What’s in a three-letter code? More than an airport, it seems. 

Local media in India have reported that the city of Gaya’s three-letter IATA airport code, GAY, has been the subject of an Indian parliamentary panel.

The panel allegedly finds the three-letter code ‘inappropriate’ as Gaya is considered a holy city in India. The committee said the Indian government should try to replace the current IATA code of GAY with a more 'appropriate' one, suggesting ‘YAG’ as an alternative. 

Gaya is a holy city in the northeast Indian state of Bihar. It’s known for an 18th-century riverside temple with an octagonal shrine. Gaya International Airport is located a few kilometers away from the temple city of Bodhgaya, which is considered to be Gautama Buddha's place of enlightenment. 

Indian media said that according to officials in the Civil Aviation Ministry, IATA has expressed its inability to change the code without a "justifiable reason primarily related to air safety". IATA also stated that as per Resolution 763, the location codes allotted are permanent and to change this a strong justification primarily concerning air safety is needed. 

IATA airport codes, also known as IATA location identifiers, are three-letter geocodes defined by the International Air Transport Association (IATA) for recognized airports around the world. 
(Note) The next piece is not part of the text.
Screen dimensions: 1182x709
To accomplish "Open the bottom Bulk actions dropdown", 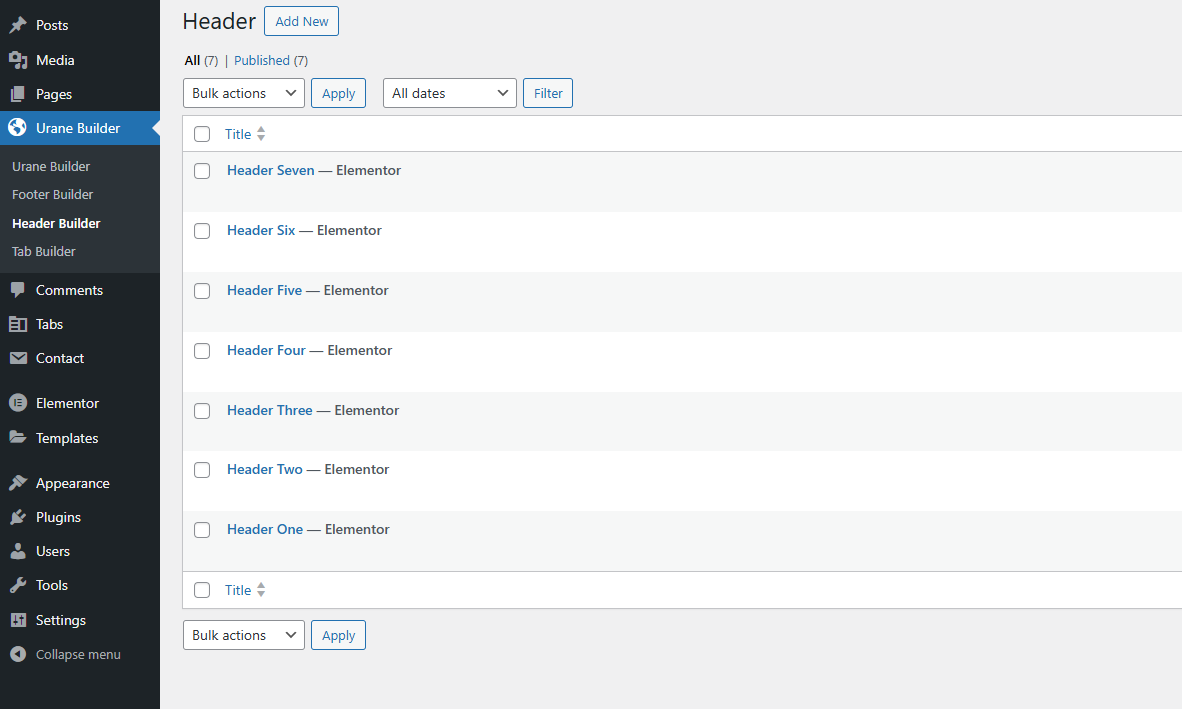I will (243, 635).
Airport codes arose from pilots’ identification practice in the 1930s. Initially, pilots in the United States used the two-letter code from the National Weather Service for identifying cities. This system became unmanageable for cities and towns without an NWS identifier and a three-letter system of airport codes was implemented instead. 

The assignment of these codes is governed by IATA Resolution 763, and is administered by the administration’s headquarters in Montreal. 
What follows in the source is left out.